Reading text

Pages in Life: Mama Bookworm (2)

by Enitan Doherty-Mason

In a country such as Nigeria, where at this point in history, poverty amongst the masses increases at such an astronomic rate in light of a highly corrupt and lightly responsive government, my mother lived a truly altruistic life. She was sometimes unbelievably unassuming and did not act in a manner conducive to self preservation. It was confounding that she continuously gave to people that she perceived as needier than she was even when it caused her significant discomfort. This part of her personality was often a source of great bewilderment to those who had worked hard to give her things it appeared she needed. The only car my step-father had bought for my mother at an earlier stage in their relationship was a source of such consternation.A younger neighbor, Mr. Ibrahim, whose family my mother had adopted as part of hers, had asked to borrow her brand new car. With little hesitation and perceiving the neighbor’s need as greater than hers, my mother had loaned him the car.

Much to her dismay and every one else’s, the neighbor turned out to be an unscrupulous fellow. He had vanished along with the car. The car which was by then in great disrepair, was found after an extensive search was launched for Mr. Ibrahim. The situation, as it typically did at that time, ended with an apology. Naturally, the situation incurred the wrath of my step-father. I do not recall what happened to the car after that. My mother in her guileless unselfishness found herself in these situations many more times than I care to remember. She wished to believe the best of a good number of people but more often than not, she found them wanting. She believed that whatever good she did, she did for God.I find it difficult to imagine that she did not privately regret some of these circumstances.

Data extract
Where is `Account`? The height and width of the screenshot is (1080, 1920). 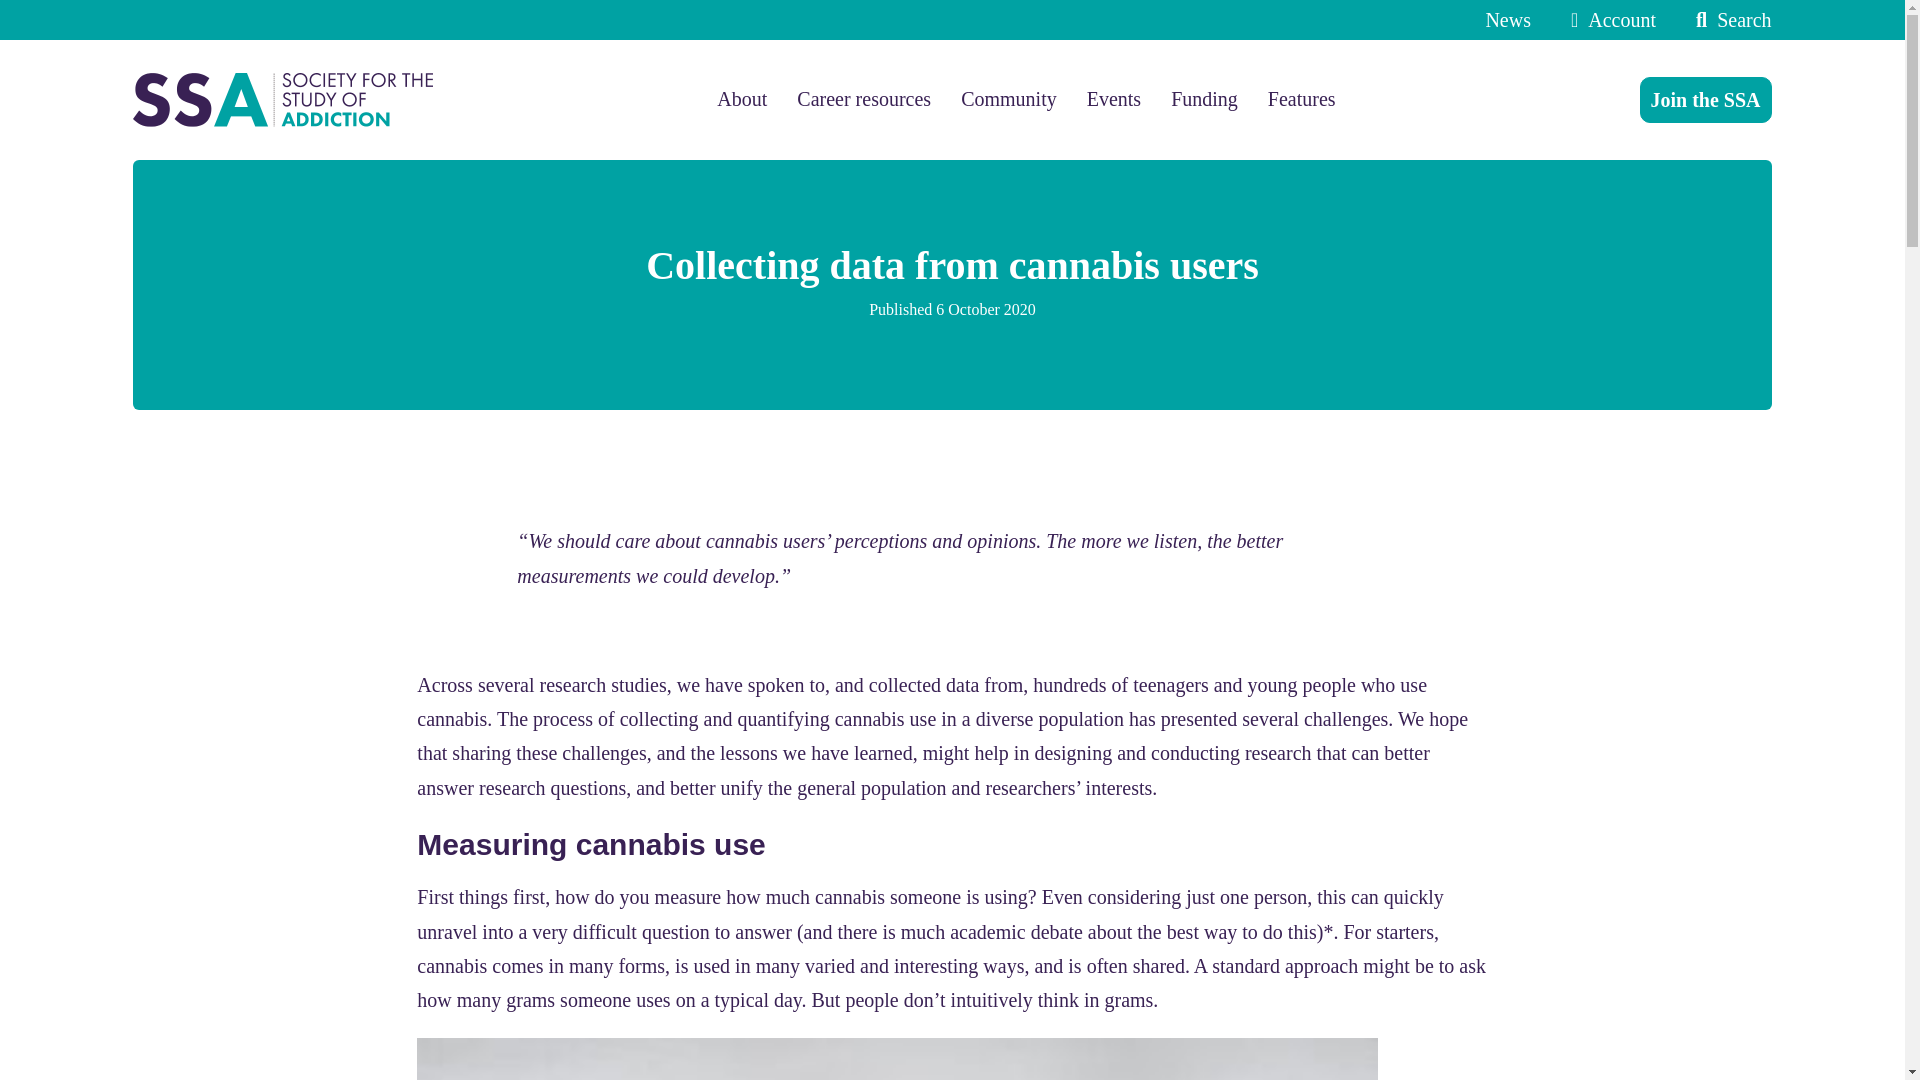
Account is located at coordinates (1608, 20).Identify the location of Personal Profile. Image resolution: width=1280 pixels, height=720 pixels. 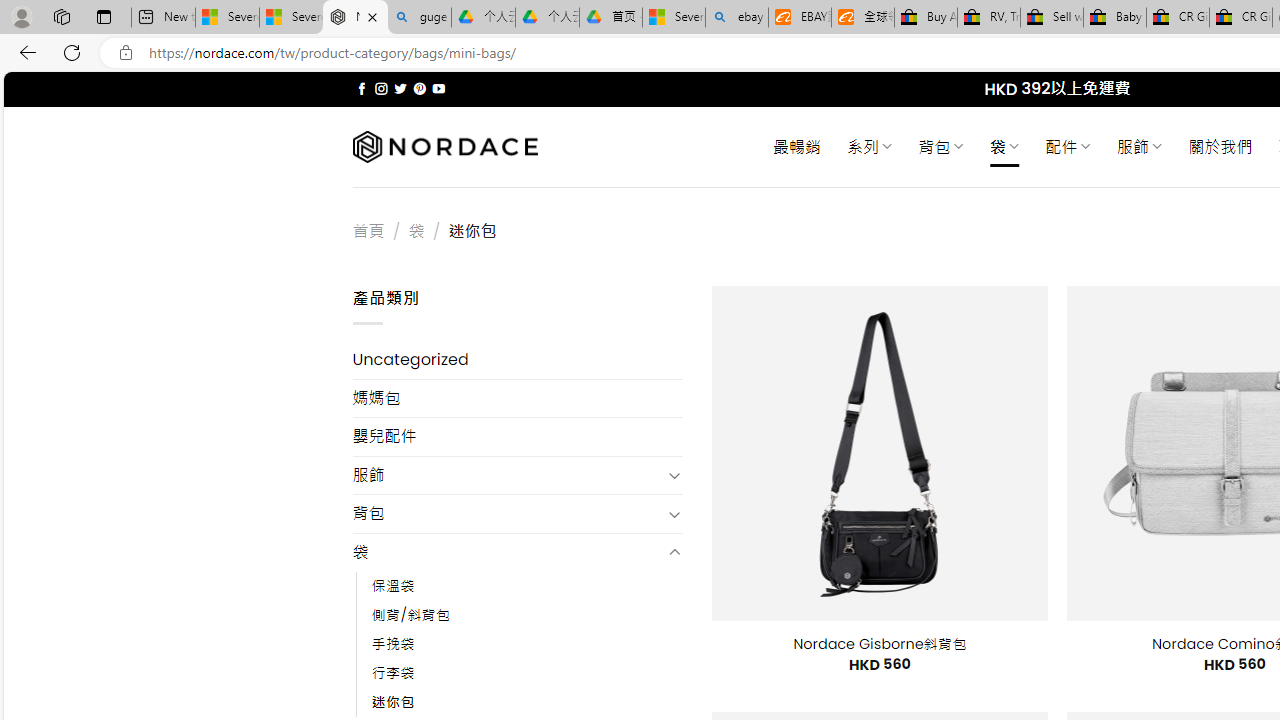
(21, 16).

The exercise
Pick up the account of the mother's generosity after its last sentence and continue it in the same voice.

Result below
My mother’s “career” seemed to have been centered on her children. Before the children it was centered on my father’s well-being. He had been the collector and distributor of most of her income. My stepfather on the other hand was never the center of her universe. He was a man meant to serve the role that becoming a doctor served for my father- maintaining the status quo. Although she had learned to love him, my stepfather, without being fully cognizant of what this position entailed, believed somehow that he could be the “more acceptable” man to society; the man who had bettered the one that came before; the winner. He wasn’t and he couldn’t be. My mother and stepfather were two ships on a parallel path in opposite directions. Perhaps he had sought to chart a course of his own, but his appetites, habits and custom had guided him directly into the waters that would easily drown a man such as he was. He was unaware that he had walked away before the journey began. My mother on the other hand had agreed to follow custom but was not amenable to the terms of the agreement.

The idea that education and a career were invaluable was part and parcel of my mother. She had been raised on that premise and held firmly onto that belief. She stressed being the best one could be at anything one chose. Wealth was not everything. One could not buy a good name or dignity. My mother had a formal career. It was one that she loved and one that suited her somewhat easily embarrassed, empathetic and compassionate nature well. She was a nurse by profession. She had arrived in England at the end of World War II and was a certified nurse and mid-wife in the early years of the Korean War.Her arrival in England was at the end of one war and her departure was at the early part of another. Her own life experiences, her experience with rationing in England and personally administering pain killing narcotics to disabled men whose bodies had been ravaged by war had made her even more empathetic to those in pain.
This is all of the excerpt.